I think the goal is just more people reading. And to do that, a lot of things have to happen. Actually, to me, the group that can do the most good here is Amazon. Amazon could actually dedicate itself to saving books and literature in this country. It really could. And that would be the easiest fix, directionally.
I think they probably think they’re doing that, but they’re not, at least not yet. Yes, they want to lower prices, and you know, theoretically that’s fine, but I don’t know how we’d do that on a practical level and keep stores… You know, in terms of evolving the system as opposed to fracturing the system, [Amazon is] in a position to do something. The government is in a position to do something. Ironically, you know, we have a very liberal president, and he doesn’t seem terribly interested in the subject, unfortunately.

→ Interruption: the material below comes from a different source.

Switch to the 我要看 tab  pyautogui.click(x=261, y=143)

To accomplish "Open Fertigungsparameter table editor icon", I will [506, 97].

I know he’s got a lot on his plate already, but you know. I mean, look, all over Europe you have governments who protect the publishers and protect books.
Yeah, there was that New York Times Bookends piece recently about how France treats books as an “essential good,” like food and utilities. They’re taxed at lower rates, price discounts are pretty severely controlled. Is that a model that you think would be useful?
No, I don’t think it’s a model, but I think it’s something to pay attention to. I think the government could be more involved. I mean, obviously the government has stepped in when banks were in trouble and the automobile business was in trouble. I think it’s something that local, state and federal government could be doing more.
This is once again symbolic, the kind of leadership pledge, you know. We’re gonna ask people to write to the President, write to their Congress and their representatives. And have the President take a pledge that once a month, he’ll appear in public carrying a book, he’ll visit a library store, or you know, the local representative.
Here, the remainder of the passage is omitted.